____ Source text

Hibbertia fruticosa is a species of flowering plant in the family Dilleniaceae and is endemic to New South Wales. It is a woody shrub with linear to lance-shaped leaves and yellow flowers arranged singly on the ends of short side shoots, with eighteen to thirty-five stamens arranged around three carpels.

==Description==
Hibbertia fruticosa is a woody shrub that typically grows up to 1.2 m high and has a few erect, much-branched stems. The leaves are linear to lance-shaped, 3.8–5.5 mm long and 0.5–0.7 mm wide on a petiole up to 0.6 mm long. The flowers are arranged singly on the ends of short side shoots on a peduncle 2.5–4 mm long. There are linear to elliptic bracts 1.4–1.7 mm long. The outer sepals lobes are 5.2–5.8 mm long and the inner lobes 6.0–6.6 mm long. The five petals are broadly egg-shaped with the narrower end towards the base, yellow and up to 9.1 mm long. There are eighteen to thirty-five stamens arranged around the three hairy carpels, each carpel with four to six ovules.

________

__Actions to take__
1. List every measurement in the Hibbertia fruticosa text that is given as a range of two figures in millimeters, along with the part of the plant it measures.
2. From the Hibbertia fruticosa text, repeat the part that opens with the words containing "Hibbertia fruticosa is a species" and closes with "around three carpels.".
3. Summarize the Hibbertia fruticosa text in two sentences.

____ Supplied data

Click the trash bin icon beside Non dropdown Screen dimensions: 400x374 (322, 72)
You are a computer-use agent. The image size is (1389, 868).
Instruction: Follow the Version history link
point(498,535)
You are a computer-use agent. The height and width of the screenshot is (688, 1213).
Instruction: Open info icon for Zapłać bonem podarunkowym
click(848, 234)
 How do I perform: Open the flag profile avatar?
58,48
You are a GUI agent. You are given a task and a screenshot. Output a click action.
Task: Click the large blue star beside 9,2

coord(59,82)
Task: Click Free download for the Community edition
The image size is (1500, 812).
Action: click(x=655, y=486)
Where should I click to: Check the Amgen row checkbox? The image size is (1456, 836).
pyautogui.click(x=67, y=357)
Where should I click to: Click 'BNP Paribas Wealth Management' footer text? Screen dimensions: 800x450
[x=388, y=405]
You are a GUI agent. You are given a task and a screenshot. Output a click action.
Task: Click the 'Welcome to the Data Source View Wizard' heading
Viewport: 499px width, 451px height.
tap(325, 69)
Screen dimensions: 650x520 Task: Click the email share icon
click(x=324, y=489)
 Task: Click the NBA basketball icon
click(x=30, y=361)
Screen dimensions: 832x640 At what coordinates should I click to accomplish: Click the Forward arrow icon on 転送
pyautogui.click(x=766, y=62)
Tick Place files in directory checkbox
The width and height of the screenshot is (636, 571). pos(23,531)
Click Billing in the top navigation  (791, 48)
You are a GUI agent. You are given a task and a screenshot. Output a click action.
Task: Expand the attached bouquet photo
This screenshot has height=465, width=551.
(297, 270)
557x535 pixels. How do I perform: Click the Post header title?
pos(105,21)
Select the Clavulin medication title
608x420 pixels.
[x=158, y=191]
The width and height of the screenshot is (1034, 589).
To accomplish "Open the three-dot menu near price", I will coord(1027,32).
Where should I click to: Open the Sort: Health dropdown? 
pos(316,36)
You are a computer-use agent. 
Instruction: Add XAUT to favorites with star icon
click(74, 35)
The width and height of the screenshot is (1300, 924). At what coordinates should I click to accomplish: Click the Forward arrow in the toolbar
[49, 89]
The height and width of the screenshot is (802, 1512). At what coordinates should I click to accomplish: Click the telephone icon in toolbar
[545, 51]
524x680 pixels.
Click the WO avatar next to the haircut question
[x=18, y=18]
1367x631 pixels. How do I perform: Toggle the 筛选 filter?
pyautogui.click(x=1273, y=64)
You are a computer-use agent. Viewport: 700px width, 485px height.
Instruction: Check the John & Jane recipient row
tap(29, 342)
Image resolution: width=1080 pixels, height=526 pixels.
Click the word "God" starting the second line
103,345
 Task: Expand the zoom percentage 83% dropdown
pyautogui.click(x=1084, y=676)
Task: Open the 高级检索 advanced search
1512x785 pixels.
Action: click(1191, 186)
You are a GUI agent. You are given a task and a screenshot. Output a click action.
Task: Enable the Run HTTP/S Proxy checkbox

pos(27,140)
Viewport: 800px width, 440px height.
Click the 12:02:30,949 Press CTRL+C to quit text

________

__Answers to the problems__
1.
- Leaf length: 3.8–5.5 mm
- Leaf width: 0.5–0.7 mm
- Peduncle length: 2.5–4 mm
- Bract length: 1.4–1.7 mm
- Outer sepal lobe length: 5.2–5.8 mm
- Inner sepal lobe length: 6.0–6.6 mm

2.
Hibbertia fruticosa is a species of flowering plant in the family Dilleniaceae and is endemic to New South Wales. It is a woody shrub with linear to lance-shaped leaves and yellow flowers arranged singly on the ends of short side shoots, with eighteen to thirty-five stamens arranged around three carpels.

3. Hibbertia fruticosa is a flowering plant in the family Dilleniaceae that is endemic to New South Wales and grows as a woody shrub, typically up to 1.2 m high, with a few erect, much-branched stems and linear to lance-shaped leaves. Its yellow flowers are borne singly on the ends of short side shoots and have five broadly egg-shaped petals, with eighteen to thirty-five stamens arranged around three hairy carpels.